-- Selected excerpt --

⟨

# 100 Gallon Planted Discus Setup



## deepRED (May 22, 2010)

Just wanted to share a few pics of one of my tanks.

Tank has been going for about 4 months, plants for couple weeks, and discus are just out of a two week quarantine.

I have 23 juvenile discus in here, looking to get down to about a dozen or so once they've been given a chance to grow a bit more.

Other tankmates include emperor tetras, sterbai cories, silvertip bristlenose plecos and a school of silver glowlight variant tetras.

Currently feeding 5 times a day, bloodworms, pellets and frozen krill and mysis.

Water changes twice a week @ 50%.

Light canopies are retro-fitted with Aqua Ray LED light strips. Gives the tank a cool looking shimmer.

Anyways, here are the pics:

Excuse the dirty tank.


----------



## BubbaGump_59 (Jul 23, 2010)

WOW! amazing tank! im very jealous


----------



## neven (May 15, 2010)

glad to see another planted tank!


----------



## simont (Apr 21, 2010)

wow the discus are soo amazing! i think i'm gonna get a few and put it in my 210 with my aro's and tigers =D


----------



## discuspaul (Jul 2, 2010)

Just a caution, simont - If you have arowanas and tiger barbs - neither specie is compatible with discus, and will likely cause significant problems for the discus.


----------



## Mferko (Jun 8, 2010)

thats cool, neat that u can actualy see the shimmer effect of the leds, cant wait till mine come!


----------



## 2wheelsx2 (Apr 21, 2010)

Looking good. And nice Manzanita. I got 2 of the ones you sold me in my 100 gallon cube too (reminds me I gotta get some pics up).


----------



## jay_leask (Apr 22, 2010)

wow  amazing tank! those branches are really nice. i wish i could get pieces like that up here.


----------



## 2wheelsx2 (Apr 21, 2010)

jay_leask said:


> wow  amazing tank! those branches are really nice. i wish i could get pieces like that up here.


Just get a box shipped up there. I believe that's how DeepRed got his as they were in boxes when I went to pick mine up.


----------



## Diztrbd1 (Apr 21, 2010)

very , very nice set up! Those are some gorgeous Discus!


----------



## tony1928 (Apr 22, 2010)

Never been a discus guy myself but I gotta say that the full tank shot looks impressive. Great job.


----------



## crazy72 (Apr 22, 2010)

tony1928 said:


> Never been a discus guy myself but I gotta say that the full tank shot looks impressive. Great job.


Same here. Very impressed. Well done.


----------



## deepRED (May 22, 2010)

Thanks for all the kind words. I haven't kept discus for quite a while now, so just getting back into the swing of things.

Here are some pics of my old 150 gallon cube:


























I really miss that tank, but with the odd footprint it didn't really fit anywhere in my new place.

If discus aren't your thing, I have an 8 foot 300 gallon tank on order that's due to arrive next month. 
Stay tuned.


----------



## 2wheelsx2 (Apr 21, 2010)

deepRED said:


> I really miss that tank, but with the odd footprint it didn't really fit anywhere in my new place.
> 
> If discus aren't your thing, I have an 8 foot 300 gallon tank on order that's due to arrive next month.

⟩

-- What is expected --
Write out the part of the discus tank thread above that runs from "I have 23 juvenile" up to and including "week @ 50%.", copying it word for word.

-- Data section --

⟨

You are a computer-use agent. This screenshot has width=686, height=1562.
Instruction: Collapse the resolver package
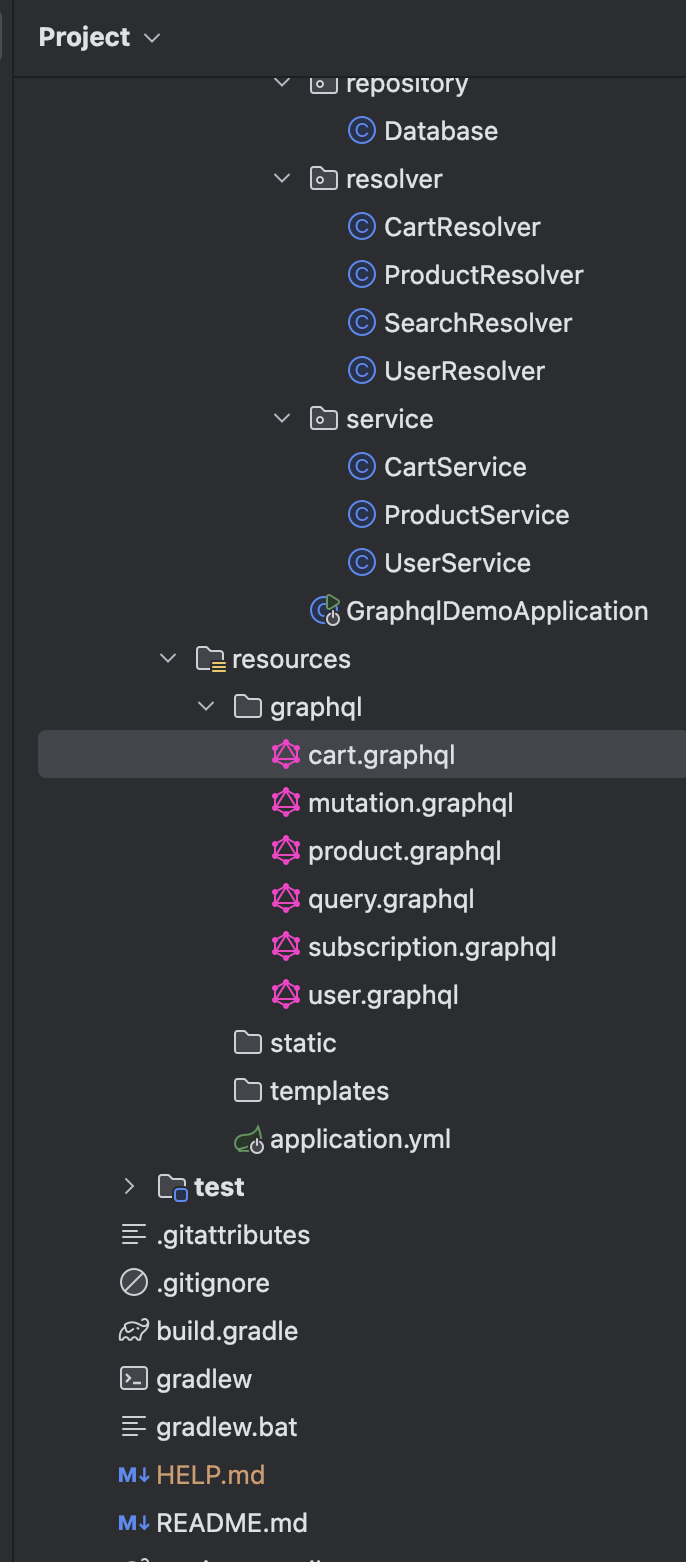(283, 179)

⟩

-- Solution below --
I have 23 juvenile discus in here, looking to get down to about a dozen or so once they've been given a chance to grow a bit more.

Other tankmates include emperor tetras, sterbai cories, silvertip bristlenose plecos and a school of silver glowlight variant tetras.

Currently feeding 5 times a day, bloodworms, pellets and frozen krill and mysis.

Water changes twice a week @ 50%.